I don't see anything about the description of "love letters" in the AW book to indicate that there's any kind of clear line between "custom moves" and "love letters", although I can see how you might draw a bit of a distinction, as you do in your post.

My own "love letters" tend to position PCs relative to threats and opportunities, or tease out what kind of thing they're more or less interested in. It's a more fun way of asking, "hey, are you more interested in capturing one of their spies or dealing with trouble back home?"

Introducing new material is also a good thing to do. My own love letters for this mini-campaign did some of that, although they didn't go as smoothly as I had hoped due to a couple of things we should have done differently (as I wrote in my original post).

Your post above on NPCs, however, is really solid, I think: a wonderful bit of "AW MCing theory" I'll definitely be keeping under my belt. Your stages make a lot of sense to me, and they put the focus on the right aspects of the NPCs and how to use them to tell stories.

In my case, "Newton" is still at Stage One (we haven't even seen her on stage yet, although she was invented by one of the PCs - the Hocus - so we know one of her connections already), and I'm looking at taking her to Stage Two, in terms of your framework here.

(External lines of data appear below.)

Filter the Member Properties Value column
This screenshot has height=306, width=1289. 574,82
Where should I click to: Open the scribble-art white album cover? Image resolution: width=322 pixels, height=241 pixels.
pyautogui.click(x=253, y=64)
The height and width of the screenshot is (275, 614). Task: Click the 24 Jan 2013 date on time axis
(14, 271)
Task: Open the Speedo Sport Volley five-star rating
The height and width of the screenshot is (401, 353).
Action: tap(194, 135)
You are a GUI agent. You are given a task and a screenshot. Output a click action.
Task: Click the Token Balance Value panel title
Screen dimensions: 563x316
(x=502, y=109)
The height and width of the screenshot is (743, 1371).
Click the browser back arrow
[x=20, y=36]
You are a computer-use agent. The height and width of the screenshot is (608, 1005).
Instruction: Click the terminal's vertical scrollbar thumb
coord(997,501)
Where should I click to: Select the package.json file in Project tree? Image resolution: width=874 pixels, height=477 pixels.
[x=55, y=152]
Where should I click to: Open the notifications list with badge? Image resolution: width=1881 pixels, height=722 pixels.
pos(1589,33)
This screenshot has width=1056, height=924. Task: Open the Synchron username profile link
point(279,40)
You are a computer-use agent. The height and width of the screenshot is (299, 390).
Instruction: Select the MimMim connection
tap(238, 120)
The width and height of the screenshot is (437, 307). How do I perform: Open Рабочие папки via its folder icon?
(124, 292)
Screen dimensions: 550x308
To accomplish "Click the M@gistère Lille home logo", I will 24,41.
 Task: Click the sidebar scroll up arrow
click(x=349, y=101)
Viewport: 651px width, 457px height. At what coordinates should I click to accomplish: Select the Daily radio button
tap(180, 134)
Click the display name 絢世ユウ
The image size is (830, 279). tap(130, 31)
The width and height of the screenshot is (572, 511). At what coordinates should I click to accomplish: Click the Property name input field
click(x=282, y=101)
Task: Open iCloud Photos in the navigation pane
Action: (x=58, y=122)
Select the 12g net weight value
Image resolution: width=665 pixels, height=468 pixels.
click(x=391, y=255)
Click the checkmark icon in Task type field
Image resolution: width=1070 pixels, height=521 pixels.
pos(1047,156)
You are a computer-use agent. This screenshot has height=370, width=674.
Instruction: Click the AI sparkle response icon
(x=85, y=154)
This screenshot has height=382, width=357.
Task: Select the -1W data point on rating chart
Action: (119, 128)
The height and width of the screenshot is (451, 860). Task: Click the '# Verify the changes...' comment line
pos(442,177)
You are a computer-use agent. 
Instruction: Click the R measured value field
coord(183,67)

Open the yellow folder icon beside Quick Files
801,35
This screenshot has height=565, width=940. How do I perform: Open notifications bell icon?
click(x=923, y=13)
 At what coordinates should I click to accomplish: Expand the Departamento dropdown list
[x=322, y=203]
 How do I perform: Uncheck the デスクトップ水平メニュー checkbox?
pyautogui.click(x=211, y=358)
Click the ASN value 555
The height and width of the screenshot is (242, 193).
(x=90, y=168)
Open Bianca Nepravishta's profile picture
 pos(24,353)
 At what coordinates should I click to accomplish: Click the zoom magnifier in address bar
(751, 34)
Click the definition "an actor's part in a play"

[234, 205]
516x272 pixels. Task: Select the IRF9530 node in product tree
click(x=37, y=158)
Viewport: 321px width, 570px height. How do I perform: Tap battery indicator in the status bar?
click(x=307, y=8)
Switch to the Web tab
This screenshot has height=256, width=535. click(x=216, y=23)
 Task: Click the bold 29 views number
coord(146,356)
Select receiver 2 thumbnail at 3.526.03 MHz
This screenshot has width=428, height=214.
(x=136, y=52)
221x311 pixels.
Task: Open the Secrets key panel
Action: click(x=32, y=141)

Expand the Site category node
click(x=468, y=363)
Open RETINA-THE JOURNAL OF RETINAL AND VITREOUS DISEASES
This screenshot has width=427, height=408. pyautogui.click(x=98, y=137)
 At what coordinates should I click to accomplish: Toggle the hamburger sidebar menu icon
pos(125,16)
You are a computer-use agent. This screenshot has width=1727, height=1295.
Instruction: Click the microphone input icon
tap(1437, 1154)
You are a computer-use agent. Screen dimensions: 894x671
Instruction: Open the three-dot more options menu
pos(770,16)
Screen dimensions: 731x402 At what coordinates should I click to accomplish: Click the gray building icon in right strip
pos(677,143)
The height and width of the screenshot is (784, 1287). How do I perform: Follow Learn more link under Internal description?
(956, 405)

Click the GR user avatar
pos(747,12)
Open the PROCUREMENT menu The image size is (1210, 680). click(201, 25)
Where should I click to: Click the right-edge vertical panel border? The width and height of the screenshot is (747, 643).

I had hoped to jump directly to Stage Three, I suppose, by creating a situation where another PC (the Savvyhead) was going to have to deal with her, establishing some kind of relationship. Unfortunately, the PC chose to delegate this business to some NPCs, who are now running off after her. Hence my need to think about how to handle a rather important situation/scene "offscreen".

Do you have any specific ideas on how to develop her further along the lines of your framework in a short timeframe? She's geographically separated from the PCs (being abducted, currently, and across a river which isn't easily crossed), so framing them into a scene together isn't entirely obvious here. A custom move, love letter, or clever MC move seems more appropriate here.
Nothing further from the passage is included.